Set of tasks =>
1) In the article on Rochelle Potkar, who did she speak with?
2) Using the article on Rochelle Potkar, explain in one to three sentences why she says a person should not stop writing about a mango that brings joy.
3) Turn the paragraph in the article on Rochelle Potkar that begins "Rochelle Potkar passionately shared" into a short bulleted list that keeps its main points.

Page extract =>

:::

In a rivetting interaction with Archana Pai Kulkarni, writer Rochelle Potkar underscored the emotional intricacies of her profession and delved into the topic of 'survivor's guilt'. She spoke about the necessity of writing about the small pleasures of our day-to-day lives despite the major life-changing events happening around us.

Recalling recent global news about wars and the pandemic, Potkar expressed, "I noticed that before you can wrap your head around one atrocity or shock, there's another one coming. What I have realised is that my coping mechanism as a poet is that I need to keep writing and writing and writing, I can't cope without writing."

The poet also highlighted the role of everyday individuals in helping those in need. Potkar believes that writing about the undemanding symbols of happiness is her way of contributing. "There will always be some conflict going on in the world but what we human beings can do is do what we can to help people."

Using the microcosm of a mango for 'happiness', Potkar said, "You cannot stop writing about a mango that brings you joy because you are not supposed to stop celebrating your life. You are supposed to share your sources of happiness and help those who can be helped. That is better than feeling guilty and not enjoying the mango yourself."

Rochelle Potkar passionately shared her views about writing as a form of resistance against despair. She urged more artists like herself to share the beauty and joy that they find in the world even amidst turmoil. Instead of feeling inadequate to help those in need, Potkar believes sharing moments of joy through her work is a way of affirming positivity and hope.

:::

Listed records =>
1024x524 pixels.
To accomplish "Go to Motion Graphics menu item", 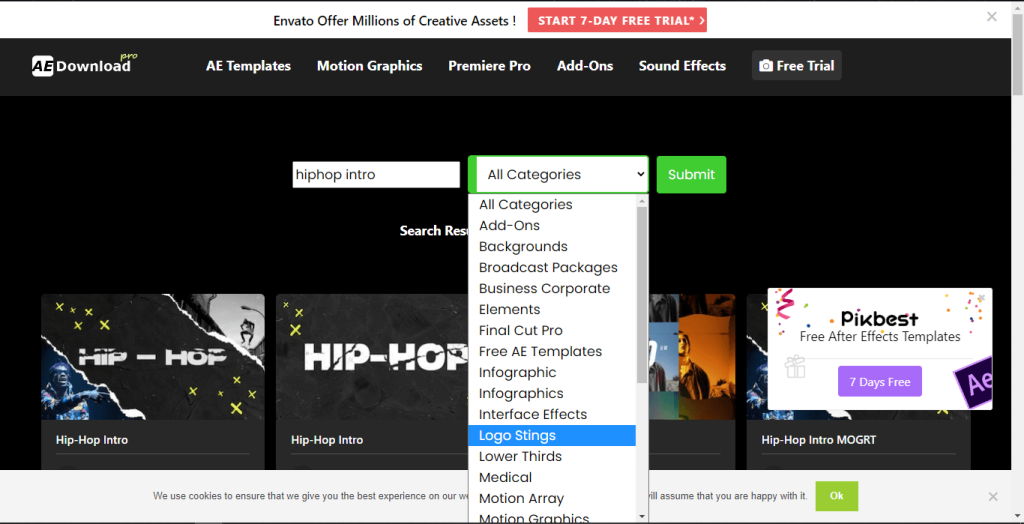I will point(369,66).
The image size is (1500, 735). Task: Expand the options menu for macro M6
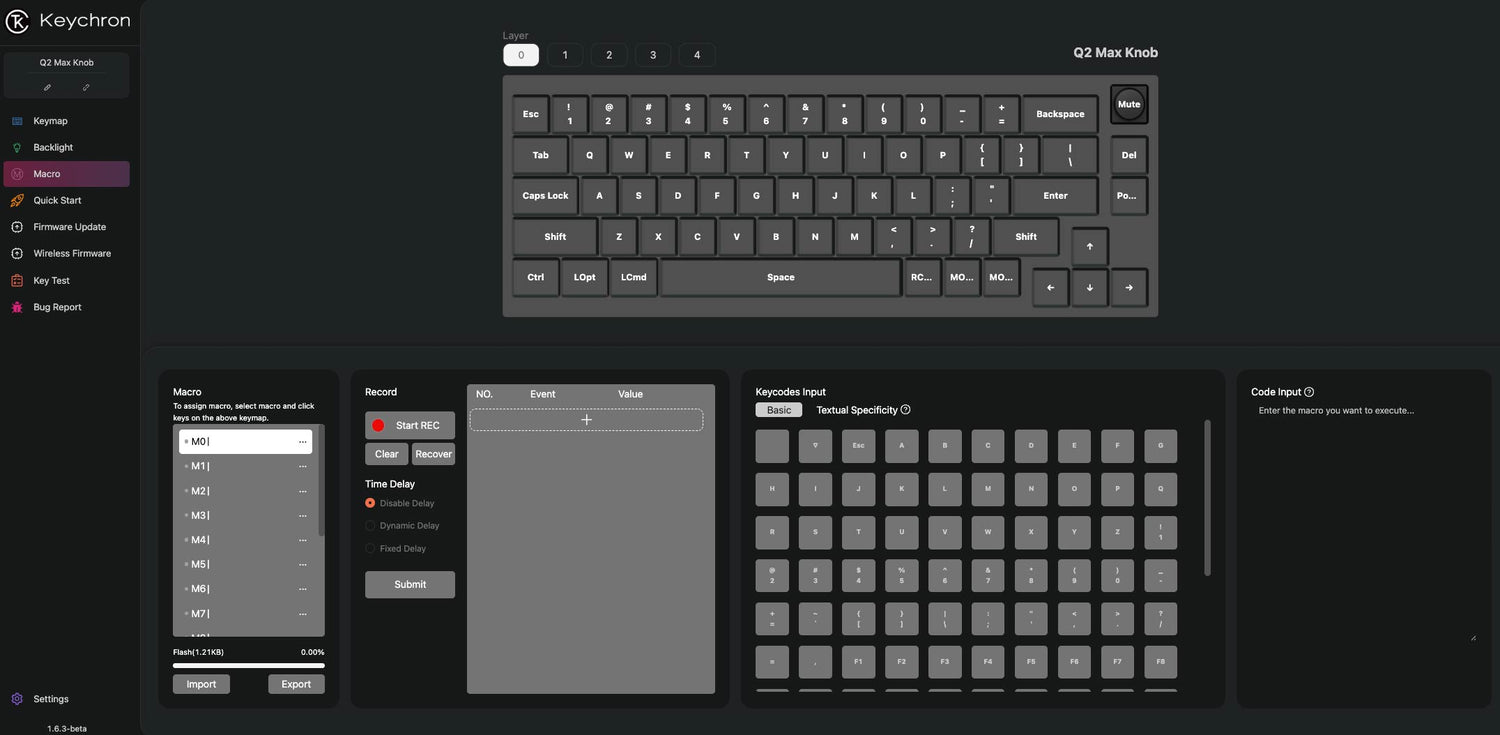[302, 589]
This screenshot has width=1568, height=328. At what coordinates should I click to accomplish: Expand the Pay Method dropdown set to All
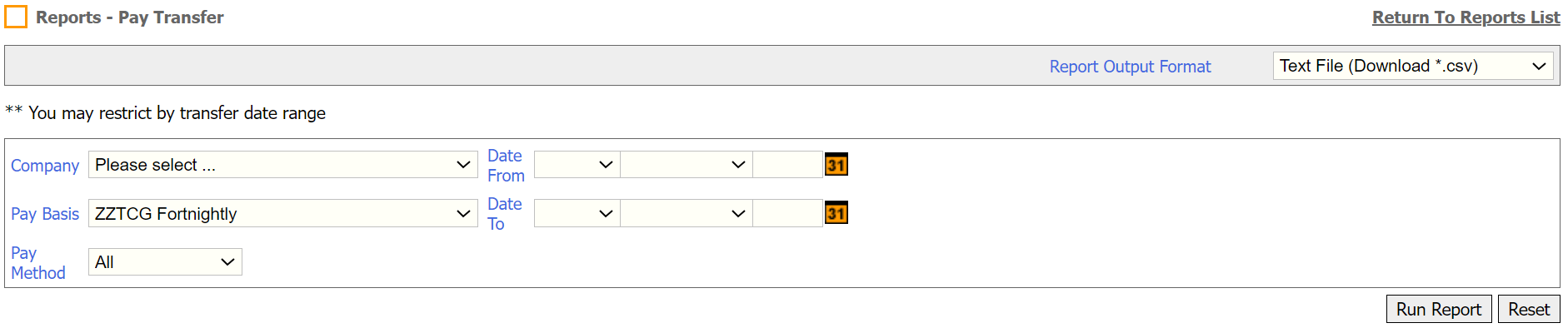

:::

Answers for each item =>
1) Archana Pai Kulkarni.

2) Potkar says you are not supposed to stop celebrating your life, and that you should share your sources of happiness and help those who can be helped. In her view, this is better than feeling guilty and not enjoying the mango yourself.

3)
- Potkar sees writing as a form of resistance against despair.
- She urged other artists to share the beauty and joy they find in the world, even amid turmoil.
- Rather than feeling inadequate to help those in need, she believes sharing moments of joy through her work affirms positivity and hope.